• _Text_

Friday, December 23, 2005

The Imperial Presidency

A couple of days ago, Dahlia Lithwick posed a question: Why does George W. Bush refuse to obey the law?

There are two explanations for the Bush administration's failure to stay within the boundaries of the legal structures for which it's bargained: One is that the administration believes it is fighting this war on its own; the courts, the Congress, and the American people are all standing in its way. The other is that the administration is convinced that none of our statutes or policies or systems will actually work in a pinch. Our laws aren't just broken. They are unfixable.

I think the first explanation could more bluntly be characterized this way: Pres. Bush and his top aides do not act in accordance with legal procedures because they do not feel they should have to. There is no other way to understand Alberto Gonzales' assertion on Monday that the Bush administration had considered going to Congress for the authority to do electronic surveillance on Americans without a court order, but decided not to do so because "we were advised [by unnamed members of Congress] that that was not something we could likely get" without the American people finding out about the program.

• _Given material_
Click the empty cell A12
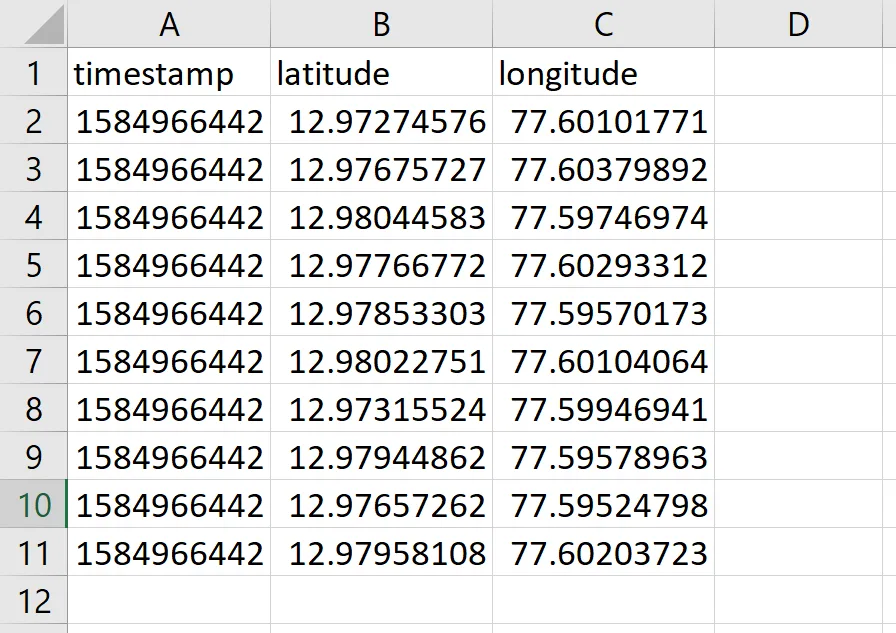This screenshot has width=896, height=633. 170,601
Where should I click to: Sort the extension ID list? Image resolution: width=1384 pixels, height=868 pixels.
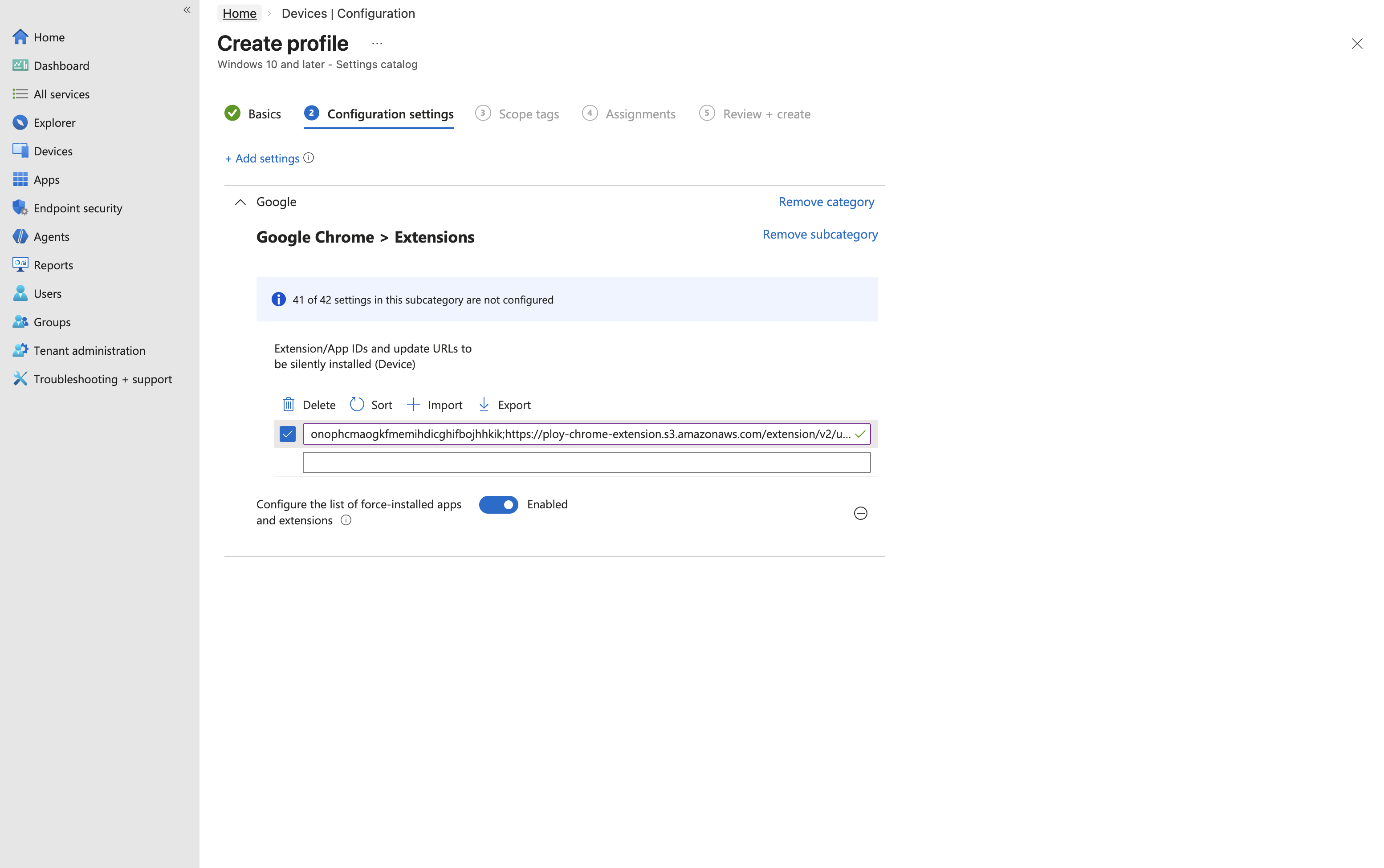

• _Objective_
Answer these questions about the post on the imperial presidency:
1. Who posed the question of why George W. Bush refuses to obey the law?
2. Under the second explanation, what is the administration convinced of?
3. On what day did Alberto Gonzales make his assertion, and what did he say the administration had considered asking Congress for?

• _Solution to the exercise_
1. Dahlia Lithwick.
2. The administration is convinced that none of our statutes or policies or systems will actually work in a pinch.
3. Monday. He said the administration had considered going to Congress for the authority to do electronic surveillance on Americans without a court order.